I’m probably jumping into the middle of this conversation… but a few thoughts from my experience.
CDM - My take is that this is more a philosophy… i.e. communities should establish and use a CDM appropriate to their needs. And wherever possible, established standards should be used. In Oceanography, the NODC NetCDF templates are a good place to start. Put your data in this format, and it can easily be integrated into commonly used tools like Panoply and ERDDAP.
There’s really two parts to this… getting your data in the right format (e.g. timeseries, profiles, 4D grids) and including appropriate, required and standardized metadata. E.g. CF Conventions.
As for dimensions and data-types (aka objects in Python), I think I would try to distinguish between the two…
Coming from a Matlab world, things were a bit easier.
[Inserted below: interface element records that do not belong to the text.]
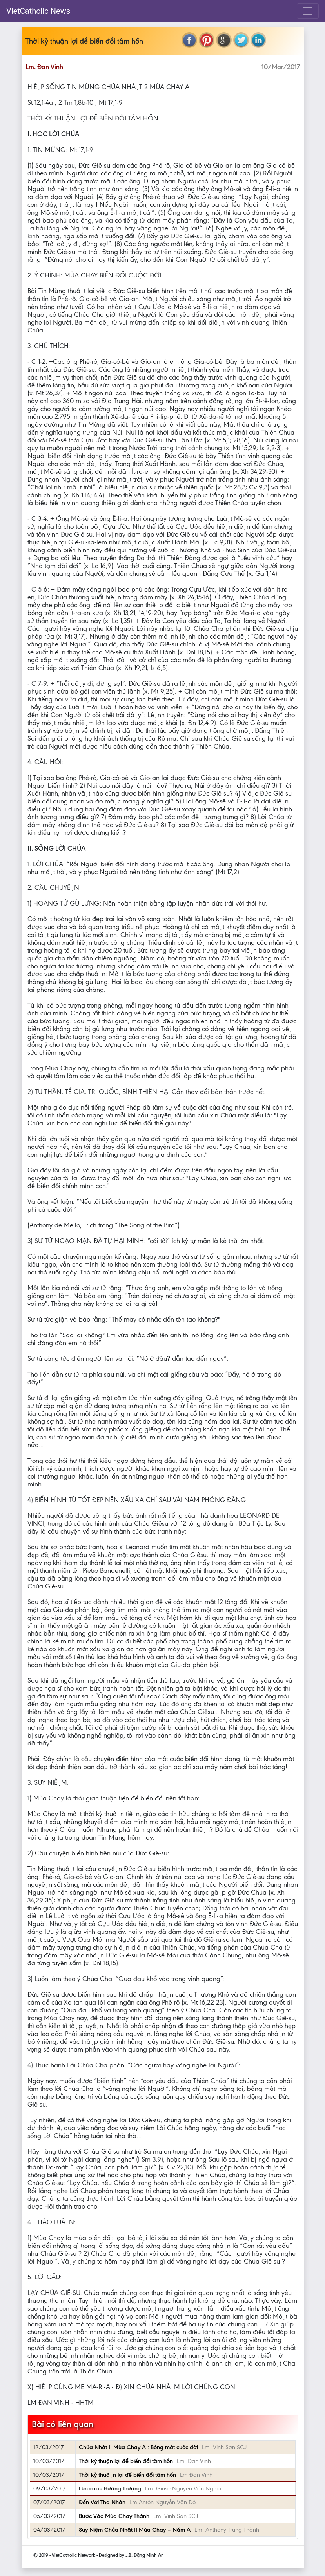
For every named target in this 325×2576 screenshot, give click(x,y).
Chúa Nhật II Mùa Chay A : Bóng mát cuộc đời (138, 2447)
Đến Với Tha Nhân (102, 2502)
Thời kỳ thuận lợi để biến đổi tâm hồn (126, 2461)
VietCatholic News (38, 11)
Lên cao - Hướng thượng (110, 2488)
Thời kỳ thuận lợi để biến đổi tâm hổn (127, 2474)
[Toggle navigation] (308, 11)
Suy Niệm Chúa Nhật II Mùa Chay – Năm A (135, 2529)
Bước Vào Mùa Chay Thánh (114, 2515)
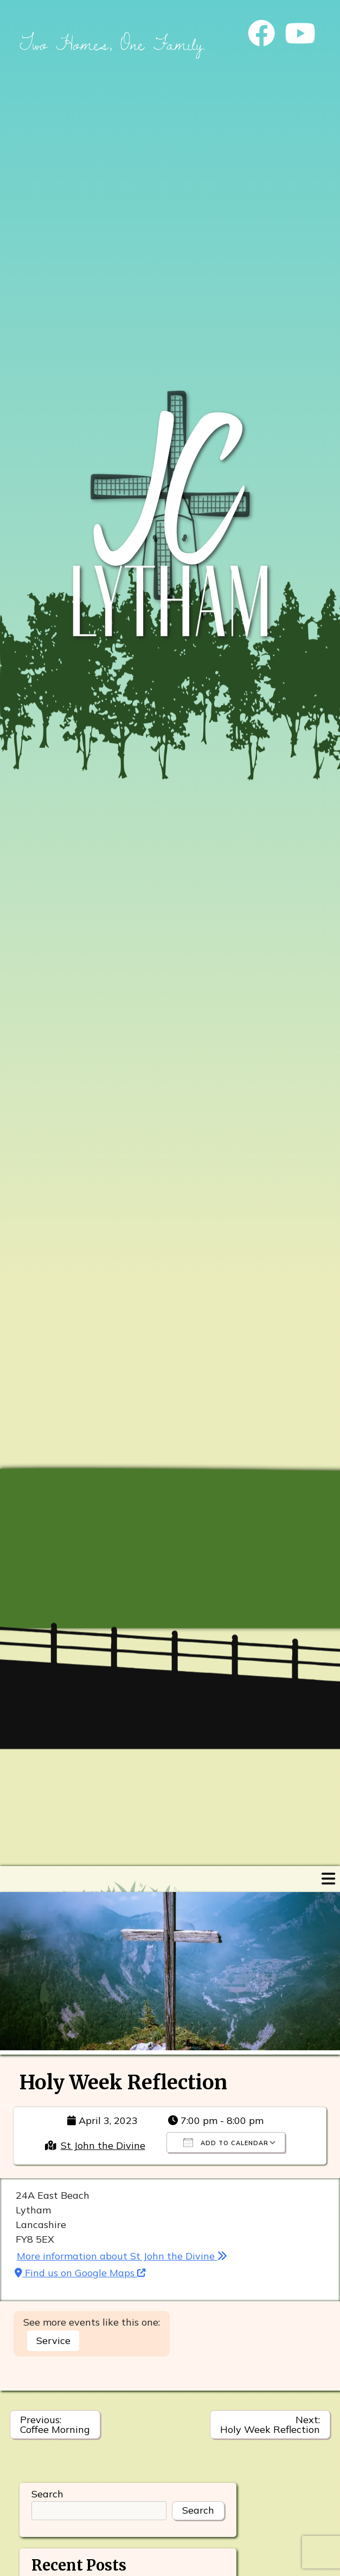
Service (53, 2340)
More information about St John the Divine (122, 2256)
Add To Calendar (225, 2142)
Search (47, 2494)
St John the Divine (103, 2145)
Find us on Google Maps (80, 2273)
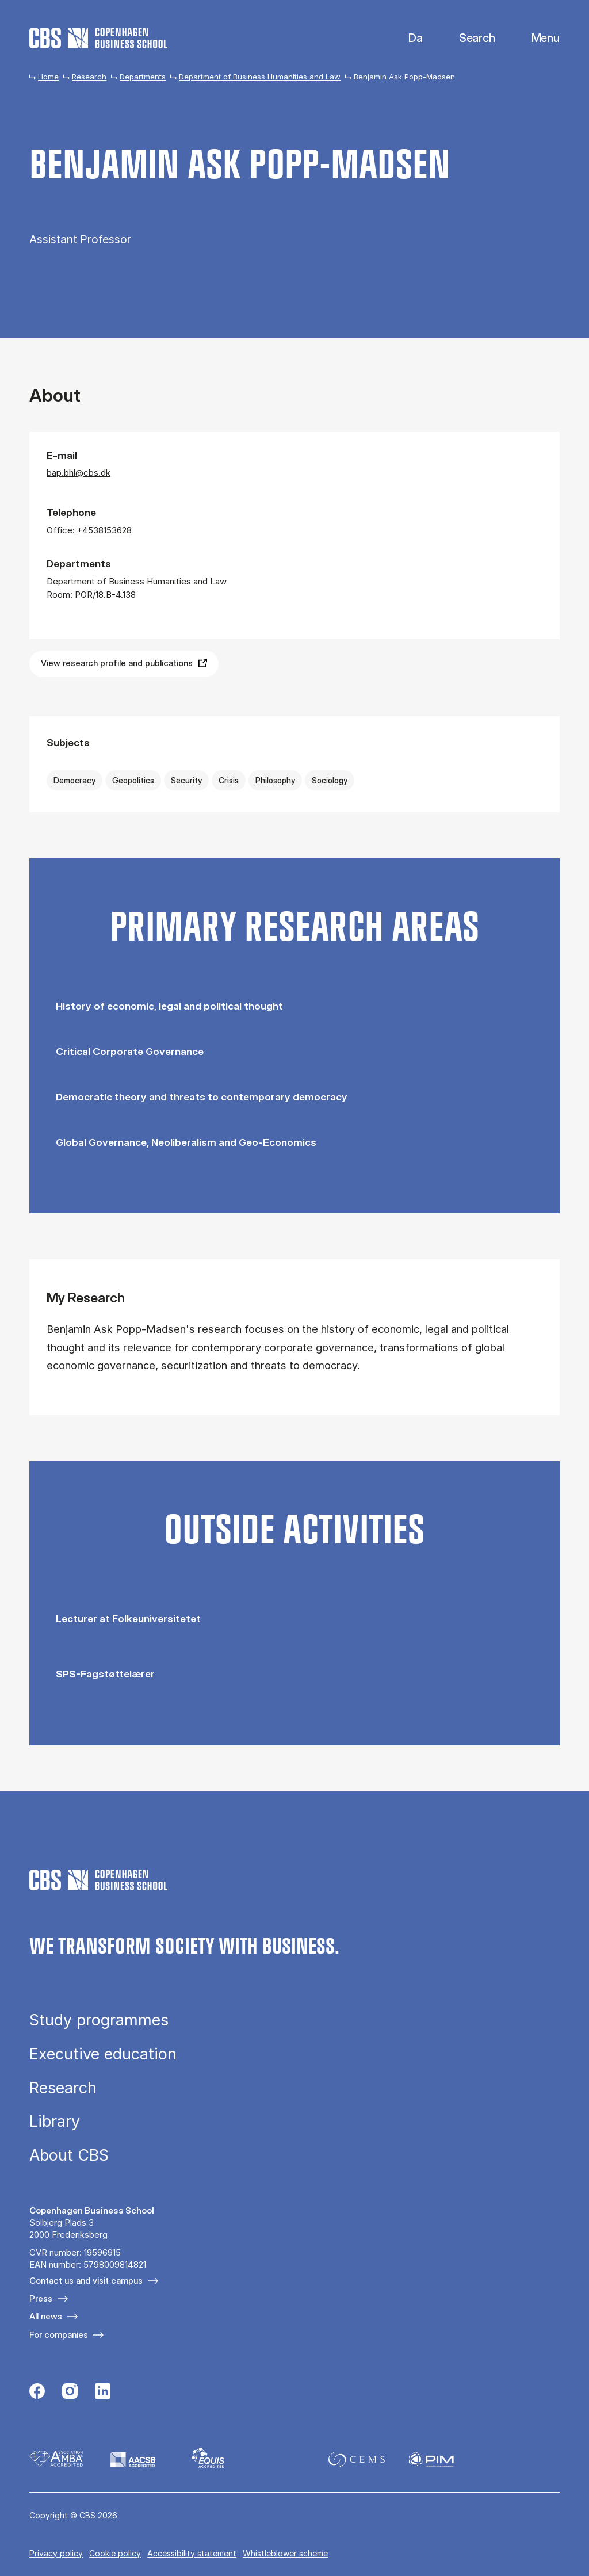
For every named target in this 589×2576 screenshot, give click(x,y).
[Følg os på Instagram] (70, 2392)
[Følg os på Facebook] (37, 2392)
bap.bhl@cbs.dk (78, 472)
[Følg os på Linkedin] (102, 2392)
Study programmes (99, 2020)
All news (45, 2316)
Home (48, 76)
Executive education (103, 2054)
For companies (58, 2334)
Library (54, 2121)
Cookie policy (115, 2553)
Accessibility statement (191, 2553)
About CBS (69, 2155)
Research (89, 76)
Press (40, 2298)
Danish (406, 38)
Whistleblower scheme (285, 2553)
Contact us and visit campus (86, 2280)
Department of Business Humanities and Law (260, 76)
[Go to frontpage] (98, 38)
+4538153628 (104, 530)
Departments (143, 76)
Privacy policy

First there are dimensions: Scaler (single value), Vector (columns of values) and Arrays (2D, 3D… ND). Then there are data types: e.g. integers, floats, strings (and many more annoying ones, like char and datetime). Structured arrays are great too… and very python-dictionary like.
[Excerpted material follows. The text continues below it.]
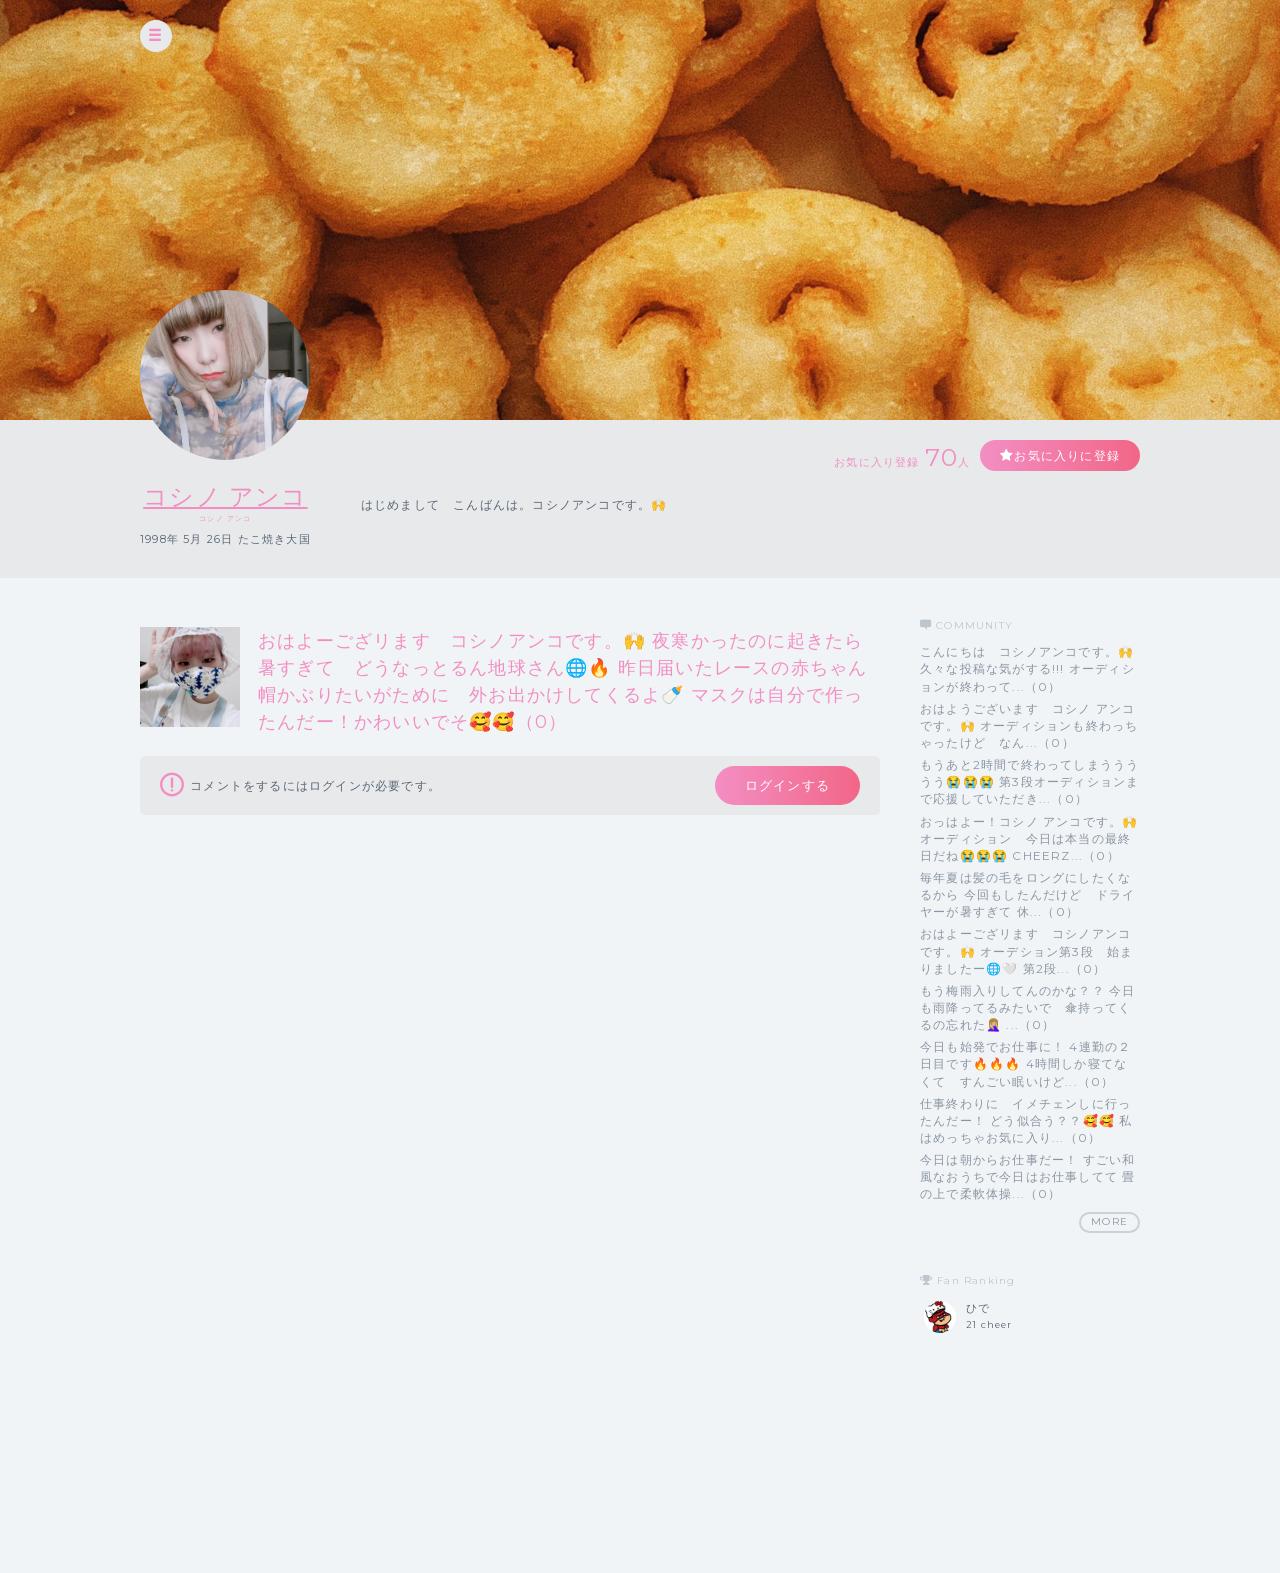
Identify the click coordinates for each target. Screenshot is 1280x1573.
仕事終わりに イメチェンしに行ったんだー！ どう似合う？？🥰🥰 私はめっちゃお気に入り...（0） (1026, 1120)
Now in the Python world we have objects galore, and it’s often a challenge to mentally switch between them (lists and dictionaries being a good example).
In my training sessions, I’ve generally glossed over most of this, and basically stuck to trying to explain the differences and advantages between Pandas DataFrames (basically Excel tables - great for lots of individual measurements with 1…n variables/columns) and Xarray DataSets (which are great for multi-dimensional datasets, which of course is our bread-and-butter in geoscience).
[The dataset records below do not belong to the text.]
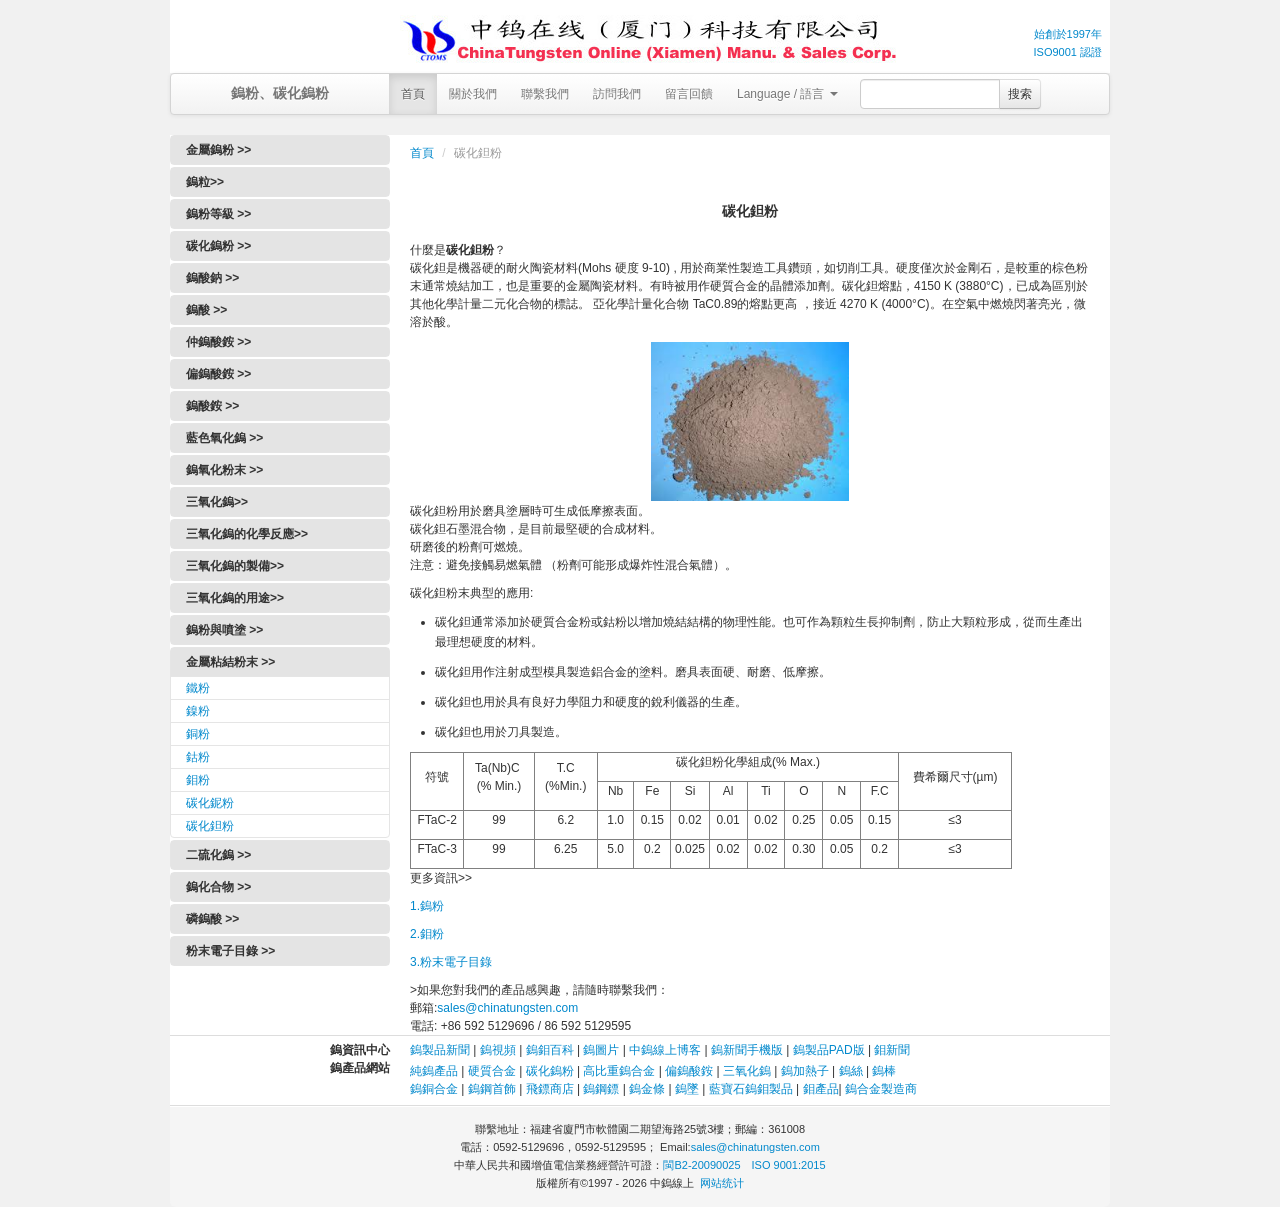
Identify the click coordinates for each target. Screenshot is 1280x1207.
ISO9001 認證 (1068, 52)
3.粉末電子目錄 (451, 962)
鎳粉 (198, 711)
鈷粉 (198, 757)
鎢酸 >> (206, 310)
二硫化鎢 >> (218, 855)
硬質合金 (492, 1071)
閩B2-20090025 (701, 1165)
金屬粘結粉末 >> (230, 662)
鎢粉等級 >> (218, 214)
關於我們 (473, 94)
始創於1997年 (1068, 34)
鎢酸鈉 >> (212, 278)
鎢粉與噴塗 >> (224, 630)
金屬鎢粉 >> (218, 150)
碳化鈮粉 (210, 803)
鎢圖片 (601, 1050)
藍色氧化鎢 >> (224, 438)
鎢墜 (687, 1089)
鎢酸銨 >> (212, 406)
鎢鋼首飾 (492, 1089)
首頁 (413, 94)
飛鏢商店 (550, 1089)
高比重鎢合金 (619, 1071)
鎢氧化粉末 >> (224, 470)
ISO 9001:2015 (789, 1165)
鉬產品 (821, 1089)
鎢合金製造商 (881, 1089)
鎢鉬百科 (550, 1050)
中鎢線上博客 (665, 1050)
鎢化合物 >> (218, 887)
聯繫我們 (545, 94)
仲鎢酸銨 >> (218, 342)
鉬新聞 (892, 1050)
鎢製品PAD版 (829, 1050)
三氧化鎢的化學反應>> (247, 534)
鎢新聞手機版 (747, 1050)
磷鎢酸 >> (212, 919)
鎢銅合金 (434, 1089)
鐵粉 (198, 688)
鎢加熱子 (805, 1071)
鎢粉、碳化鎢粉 (280, 93)
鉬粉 (198, 780)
In many cases, DataFrames and DataSets are interchangeable. The OOI dataset is a good example, where most instruments provide simple timeseries with multiple variables. So, which type you use really depends on the additional features of the library you wish to use (well, that and performance). But if you had a more complicated dataset, like a profiler dataset that had the dimensions Time and Depth, or optical data with a wavelength dimension, then xarray becomes essential.